# TASK DIRECTIONS
Transcribe the data below verbatim from the line with "Instruction: Select the Carne Asada Taco item" to the line with "Like the third". Include both of those lines.
◇ ◇ ◇
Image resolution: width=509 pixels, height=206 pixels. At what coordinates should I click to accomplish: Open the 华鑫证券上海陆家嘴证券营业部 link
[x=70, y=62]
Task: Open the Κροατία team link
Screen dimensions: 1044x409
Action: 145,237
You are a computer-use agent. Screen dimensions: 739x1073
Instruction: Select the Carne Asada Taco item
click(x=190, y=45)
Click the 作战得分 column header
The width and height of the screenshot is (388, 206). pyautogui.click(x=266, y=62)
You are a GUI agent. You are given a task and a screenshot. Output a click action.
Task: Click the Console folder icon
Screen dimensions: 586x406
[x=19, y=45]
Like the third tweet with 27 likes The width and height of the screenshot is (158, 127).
◇ ◇ ◇
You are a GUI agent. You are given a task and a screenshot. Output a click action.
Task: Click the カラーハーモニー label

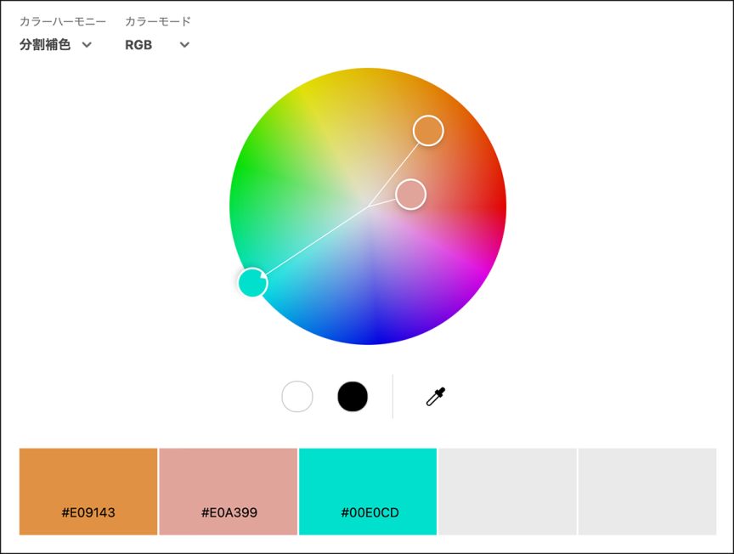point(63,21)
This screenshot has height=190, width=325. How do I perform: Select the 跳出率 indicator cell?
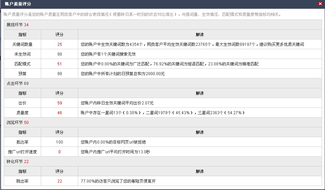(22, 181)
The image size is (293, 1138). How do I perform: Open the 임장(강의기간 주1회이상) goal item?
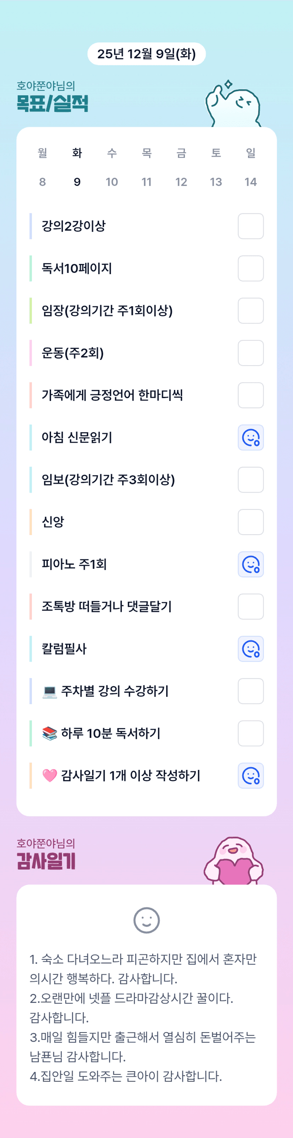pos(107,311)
◇ ◇ ◇
# SOLUTION TO THIS EXERCISE
Instruction: Select the Carne Asada Taco item
click(x=190, y=45)
Click the 作战得分 column header
The width and height of the screenshot is (388, 206). pyautogui.click(x=266, y=62)
You are a GUI agent. You are given a task and a screenshot. Output a click action.
Task: Click the Console folder icon
Screen dimensions: 586x406
[x=19, y=45]
Like the third tweet with 27 likes The width and height of the screenshot is (158, 127).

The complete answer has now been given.